GIVEN EXERCISE: Write out every line of the records below as a JSON list of strings, one string per line, skipping any blank lines.

Saved entries
-----

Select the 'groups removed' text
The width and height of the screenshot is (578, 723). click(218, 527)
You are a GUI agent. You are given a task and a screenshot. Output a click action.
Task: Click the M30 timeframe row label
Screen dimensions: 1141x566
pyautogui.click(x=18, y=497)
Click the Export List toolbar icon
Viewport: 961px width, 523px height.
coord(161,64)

-----

ANSWER TO THE TASK:
[
  "Select the 'groups removed' text",
  "The width and height of the screenshot is (578, 723). click(218, 527)",
  "You are a GUI agent. You are given a task and a screenshot. Output a click action.",
  "Task: Click the M30 timeframe row label",
  "Screen dimensions: 1141x566",
  "pyautogui.click(x=18, y=497)",
  "Click the Export List toolbar icon",
  "Viewport: 961px width, 523px height.",
  "coord(161,64)"
]